The road to the altar is far from smooth for Joan and Jerry, though. Before their engagement party, he gets so drunk before the event, he passes out before he even gets to the party. At the wedding, he arrives drunk and without the wedding ring. The guests are impressed he showed up at all. But despite all of Jerry’s problems, Joan is bound and determined to stick by him and she encourages his ambitions to write plays. After many rejections, his play is finally picked up by a producer in New York. And as it turns out, the producer has Jerry’s ex-girlfriend Claire (Adrienne Allen) in mind to star in it. Jerry does his best to stay sober and stay faithful to Joan, but he completely falls apart again on opening night.

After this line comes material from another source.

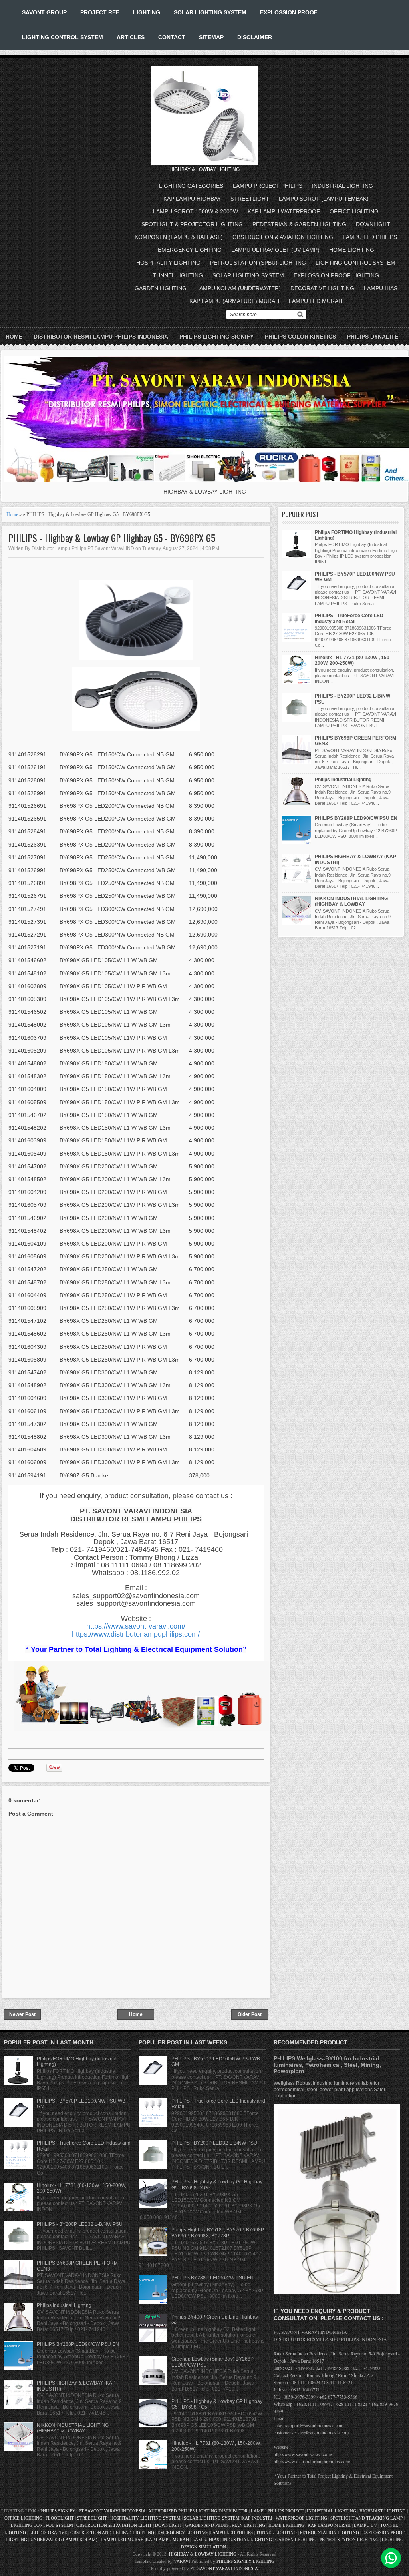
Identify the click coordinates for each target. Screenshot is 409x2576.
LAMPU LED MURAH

When Jerry falls off the wagon, he falls off hard and lives his life in a drunken haze. He also starts having an affair with Claire. When Joan finds out about it, she finally snaps, starts drinking, and decides that if he can cheat, she might as well do the same and starts having an affair with Charlie Baxter (Cary Grant). Joan lives the high life until she discovers she’s pregnant. She doesn’t tell Jerry and goes back to Chicago to live with her family. Meanwhile, Jerry realizes how much pain his behavior has caused her and desperately tries to patch things up with her.
Merrily We Go to Hell is a good but not great look at alcoholism. The story is good, the performances are good, the direction is good, but it just doesn’t seem to rise above being anything better than just good enough. I feel like Merrily We Go to Hell tried to do what Billy Wilder would go on to do more successfully thirteen years later in The Lost Weekend. But Merrily We Go to Hell did try to offer a cold, hard look at alcoholism and it certainly didn’t glamorize drinking. Jerry is not a fun drunk and when Joan starts hitting the bottle, they are no Nick and Nora Charles. During a party scene, we don’t see guests cavorting happily with glasses of champagne in hand, we see guests passed out on couches. It’s just not the hardest look at alcoholism that you’ll find. Jerry’s attempt in the end to get his act together seemed oversimplified and unrealistic.